91 I declare that you have spent 270 days in pre-sentence detention and direct that that be counted and reckoned as part of the sentence already served.
92 Pursuant to s.6AAA of the Sentencing Act I note that but for your plea of guilty I would have sentenced you to a term of imprisonment of nine years and would have fixed a period of six years and six months as the period you would have had to have served before being eligible for parole.
93 Can you please remove Mr West.
94 (Prisoner West removed.)
95 Mr Beyer, can you please stand. Michael Beyer, on the charge to which you have pleaded guilty, you are convicted. You are sentenced to be imprisoned for a period of five years and I fix a period of three years as the term that you must serve before being eligible for parole.
96 I declare that you have served 270 days in pre-sentence detention and direct that that be counted and reckoned as part of the sentence already served.
97 Pursuant to s.6AAA of the Sentencing Act I declare that but for your plea of guilty, I would have sentenced you to a term of imprisonment of seven years and six months and fixed a period of five years as the term you would have had to have served before being eligible for parole.

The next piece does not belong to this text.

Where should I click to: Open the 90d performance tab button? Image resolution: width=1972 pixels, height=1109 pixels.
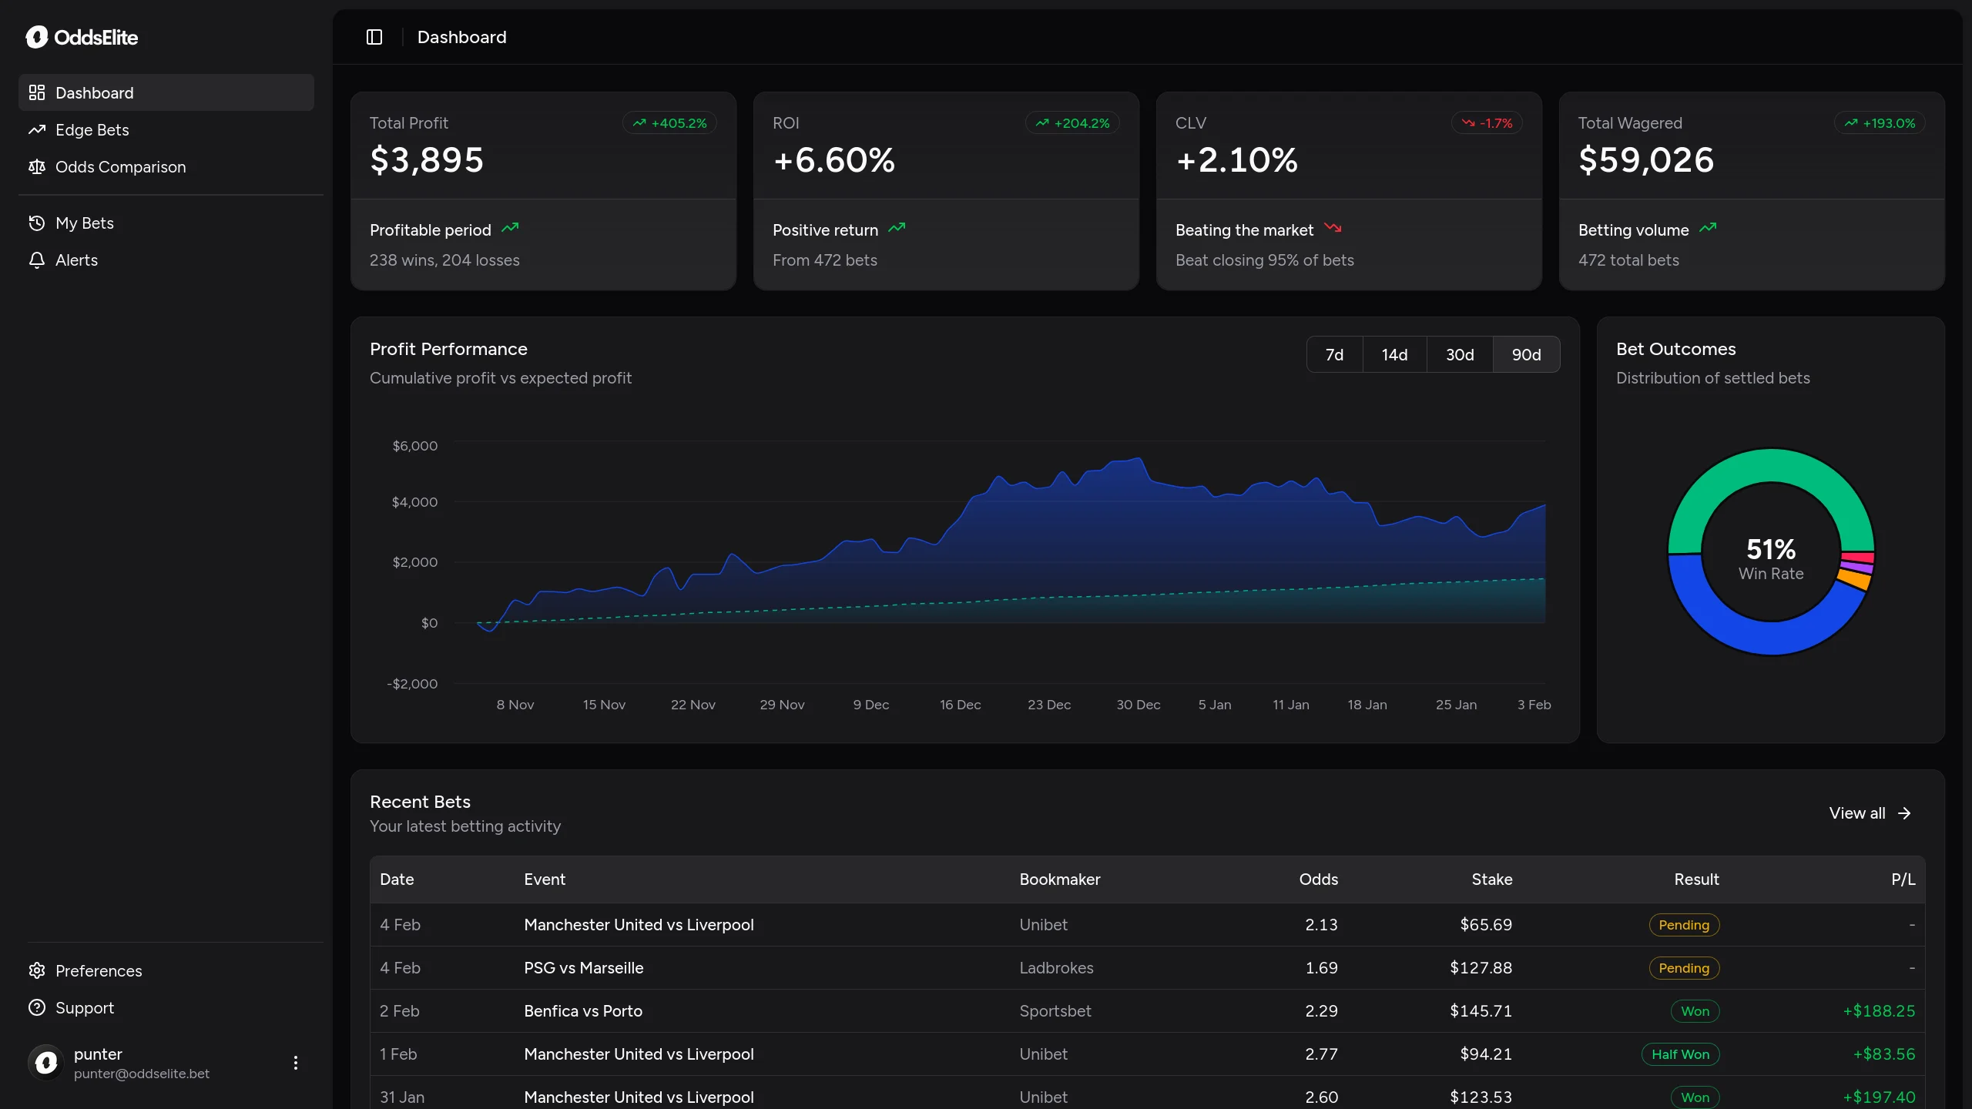click(1526, 354)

98 Pursuant to s.464ZF of the Crimes Act I make the order for the taking of a forensic sample. That is to be by way of a buccal sample and mouth swab. I must inform you, Mr Beyer, that if you do not co-operate in the provision of that sample, then the police are authorised to use reasonable force to obtain the sample and are likely to use the more invasive means of obtaining it, namely a blood sample. Do you understand that?
99 PRISONER BEYER: Yes.
100 HER HONOUR: Thank you, could you remove Mr Beyer please.